Allergol Immunopathol (Madr) ; 50(3): 101-105, 2022.
Artigo em Inglês | MEDLINE | ID: mdl-35527662

RESUMO

BACKGROUND: Patients with primary antibody deficiencies, such as Common Variable Immunodeficiency (CVID), have some problems to assess immune response after coronavirus disease (COVID) vaccination. Cutaneous delayed-type hypersensitivity (DTH) has the potential to be used as a useful, simple, and cheaper tool to assess T-cell (T lymphocyte) function. METHODS: Seventeen patients with CVID, a rare disease, received two doses of the mRNA-based Pfizer-BioNTech COVID-19 vaccine. Humoral Immune Response (HIR) was determined by measuring specific immunoglobulin G (IgG) antibodies, and Cellular Immune Response (CIR) was evaluated using an ex vivo interferon-gamma release assay (IGRA) and in vivo by DTH skin test.

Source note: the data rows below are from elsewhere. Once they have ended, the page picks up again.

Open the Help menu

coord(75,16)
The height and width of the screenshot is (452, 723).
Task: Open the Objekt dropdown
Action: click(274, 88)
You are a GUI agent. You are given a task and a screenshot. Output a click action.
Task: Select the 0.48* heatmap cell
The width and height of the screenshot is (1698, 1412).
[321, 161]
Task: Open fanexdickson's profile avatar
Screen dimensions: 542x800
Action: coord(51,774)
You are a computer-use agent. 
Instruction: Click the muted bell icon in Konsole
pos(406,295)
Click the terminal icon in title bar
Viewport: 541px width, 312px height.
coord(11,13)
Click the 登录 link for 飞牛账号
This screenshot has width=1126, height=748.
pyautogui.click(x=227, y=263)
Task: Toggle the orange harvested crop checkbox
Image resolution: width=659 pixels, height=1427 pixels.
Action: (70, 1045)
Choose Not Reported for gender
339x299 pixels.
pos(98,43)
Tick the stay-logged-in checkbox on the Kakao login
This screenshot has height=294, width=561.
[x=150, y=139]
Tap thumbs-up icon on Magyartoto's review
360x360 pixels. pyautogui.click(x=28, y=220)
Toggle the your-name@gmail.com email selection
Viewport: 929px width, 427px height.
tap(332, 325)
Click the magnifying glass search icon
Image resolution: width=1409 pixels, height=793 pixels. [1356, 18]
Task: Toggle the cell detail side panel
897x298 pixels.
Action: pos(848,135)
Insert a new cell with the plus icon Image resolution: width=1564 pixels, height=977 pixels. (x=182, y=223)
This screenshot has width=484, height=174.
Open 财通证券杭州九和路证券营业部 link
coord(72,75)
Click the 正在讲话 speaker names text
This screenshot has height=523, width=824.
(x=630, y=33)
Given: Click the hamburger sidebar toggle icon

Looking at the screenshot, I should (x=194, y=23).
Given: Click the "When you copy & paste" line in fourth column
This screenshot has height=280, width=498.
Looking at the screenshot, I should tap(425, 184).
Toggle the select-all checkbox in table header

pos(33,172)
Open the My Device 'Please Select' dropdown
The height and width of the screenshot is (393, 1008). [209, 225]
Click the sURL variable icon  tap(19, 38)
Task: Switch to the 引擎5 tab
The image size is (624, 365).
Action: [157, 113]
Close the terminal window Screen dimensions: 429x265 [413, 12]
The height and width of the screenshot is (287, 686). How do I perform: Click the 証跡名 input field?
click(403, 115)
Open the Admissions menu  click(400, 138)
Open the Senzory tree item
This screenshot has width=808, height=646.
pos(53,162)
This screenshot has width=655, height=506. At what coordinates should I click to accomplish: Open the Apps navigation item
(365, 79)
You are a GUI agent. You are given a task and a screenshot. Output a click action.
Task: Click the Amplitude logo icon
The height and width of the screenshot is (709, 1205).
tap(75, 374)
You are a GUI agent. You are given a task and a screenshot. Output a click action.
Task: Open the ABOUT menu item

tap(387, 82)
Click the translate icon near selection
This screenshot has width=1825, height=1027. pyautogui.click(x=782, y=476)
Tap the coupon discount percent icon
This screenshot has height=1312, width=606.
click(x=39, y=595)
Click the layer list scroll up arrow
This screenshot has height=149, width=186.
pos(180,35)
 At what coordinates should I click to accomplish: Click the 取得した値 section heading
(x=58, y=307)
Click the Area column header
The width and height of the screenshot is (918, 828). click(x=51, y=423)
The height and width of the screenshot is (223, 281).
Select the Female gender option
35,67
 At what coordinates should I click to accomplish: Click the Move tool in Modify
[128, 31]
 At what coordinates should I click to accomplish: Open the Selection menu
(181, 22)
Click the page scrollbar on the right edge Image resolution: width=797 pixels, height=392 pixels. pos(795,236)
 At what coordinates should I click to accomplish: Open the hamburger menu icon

RESULTS: Two weeks after the second dose of the vaccine, 12 out of 17 CVID patients have high optical density (OD) ratios of specific anti-spike protein (S) IgG whereas five patients were negative or low. Ex vivo CIR was considered positive in 14 out of 17 S1-stimulated patients. Unspecific stimulation was positive in all 17 patients showing no T-cell defect. A positive DTH skin test was observed in 16 CVID patients. The only patient with negative DTH also had negative ex vivo CIR. CONCLUSIONS: The use of DTH to evaluate CIR was validated with an optimal correlation with the ex vivo CIR. The CIR after vaccination in patients with antibody deficiencies seems to have high precision and more sensitivity to antibodies-based methods in CVID. CLINICAL IMPLICATIONS: There is a remarkable correlation between cutaneous DTH and ex vivo IGRA after COVID vaccination. A COVID-specific skin DTH test could be implemented in large populations. CAPSULE SUMMARY: Cutaneous delayed-type hypersensitivity has the potential to be used as a useful, simple, and cheaper tool to assess T-cell functioning.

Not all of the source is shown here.